## Task goal
Copy the records below, reproducing each line verbatim.

########################################

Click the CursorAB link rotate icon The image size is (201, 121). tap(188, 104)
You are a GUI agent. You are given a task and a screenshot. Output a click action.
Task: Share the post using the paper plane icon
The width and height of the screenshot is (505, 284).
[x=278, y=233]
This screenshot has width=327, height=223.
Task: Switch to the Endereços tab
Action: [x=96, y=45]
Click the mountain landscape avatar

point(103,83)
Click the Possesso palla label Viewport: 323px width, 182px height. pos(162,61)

########################################

## Solution to this problem
Click the CursorAB link rotate icon The image size is (201, 121). tap(188, 104)
You are a GUI agent. You are given a task and a screenshot. Output a click action.
Task: Share the post using the paper plane icon
The width and height of the screenshot is (505, 284).
[x=278, y=233]
This screenshot has width=327, height=223.
Task: Switch to the Endereços tab
Action: [x=96, y=45]
Click the mountain landscape avatar

point(103,83)
Click the Possesso palla label Viewport: 323px width, 182px height. pos(162,61)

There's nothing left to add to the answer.